* _TASK TO COMPLETE_: Turn the stretch of the data from the line containing "is (1188, 341)." through the end of the data into a JSON list of strings, with one string per line and no blank lines.

[Data pulled from a collection]
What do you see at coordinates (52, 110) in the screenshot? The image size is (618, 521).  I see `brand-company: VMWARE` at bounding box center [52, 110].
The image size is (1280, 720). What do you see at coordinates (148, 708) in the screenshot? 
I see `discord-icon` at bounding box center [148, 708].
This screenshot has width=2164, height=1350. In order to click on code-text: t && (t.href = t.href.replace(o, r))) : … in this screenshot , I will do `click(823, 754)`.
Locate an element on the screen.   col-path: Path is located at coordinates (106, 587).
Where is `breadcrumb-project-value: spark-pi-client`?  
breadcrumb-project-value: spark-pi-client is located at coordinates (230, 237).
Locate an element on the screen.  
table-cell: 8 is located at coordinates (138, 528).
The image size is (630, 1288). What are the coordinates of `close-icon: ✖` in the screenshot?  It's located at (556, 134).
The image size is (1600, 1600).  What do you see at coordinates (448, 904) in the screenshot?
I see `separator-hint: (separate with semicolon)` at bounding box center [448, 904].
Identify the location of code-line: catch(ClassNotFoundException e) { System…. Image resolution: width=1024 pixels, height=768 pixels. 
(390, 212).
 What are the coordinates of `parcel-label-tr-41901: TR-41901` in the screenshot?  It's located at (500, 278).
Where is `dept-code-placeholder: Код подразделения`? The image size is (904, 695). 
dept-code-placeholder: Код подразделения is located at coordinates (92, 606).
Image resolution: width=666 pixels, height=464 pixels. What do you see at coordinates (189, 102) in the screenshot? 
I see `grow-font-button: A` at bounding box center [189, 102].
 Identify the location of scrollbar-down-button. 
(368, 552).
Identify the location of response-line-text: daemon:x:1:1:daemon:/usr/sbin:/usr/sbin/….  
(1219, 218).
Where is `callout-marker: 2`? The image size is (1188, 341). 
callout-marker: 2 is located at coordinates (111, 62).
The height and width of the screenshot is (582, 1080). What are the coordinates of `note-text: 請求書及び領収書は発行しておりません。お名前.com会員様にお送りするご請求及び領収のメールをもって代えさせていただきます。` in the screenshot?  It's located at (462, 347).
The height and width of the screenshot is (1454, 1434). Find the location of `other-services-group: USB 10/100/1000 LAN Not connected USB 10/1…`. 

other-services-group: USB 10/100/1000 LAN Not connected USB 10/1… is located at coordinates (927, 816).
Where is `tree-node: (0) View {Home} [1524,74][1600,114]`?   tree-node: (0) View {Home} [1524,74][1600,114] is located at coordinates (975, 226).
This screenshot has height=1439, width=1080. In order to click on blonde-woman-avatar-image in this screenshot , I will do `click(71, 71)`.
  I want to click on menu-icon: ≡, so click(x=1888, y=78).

* _WRITTEN ANSWER_:
[
  "Where is `callout-marker: 2`? The image size is (1188, 341). ",
  "callout-marker: 2 is located at coordinates (111, 62).",
  "The height and width of the screenshot is (582, 1080). What are the coordinates of `note-text: 請求書及び領収書は発行しておりません。お名前.com会員様にお送りするご請求及び領収のメールをもって代えさせていただきます。` in the screenshot?  It's located at (462, 347).",
  "The height and width of the screenshot is (1454, 1434). Find the location of `other-services-group: USB 10/100/1000 LAN Not connected USB 10/1…`. ",
  "other-services-group: USB 10/100/1000 LAN Not connected USB 10/1… is located at coordinates (927, 816).",
  "Where is `tree-node: (0) View {Home} [1524,74][1600,114]`?   tree-node: (0) View {Home} [1524,74][1600,114] is located at coordinates (975, 226).",
  "This screenshot has height=1439, width=1080. In order to click on blonde-woman-avatar-image in this screenshot , I will do `click(71, 71)`.",
  "  I want to click on menu-icon: ≡, so click(x=1888, y=78)."
]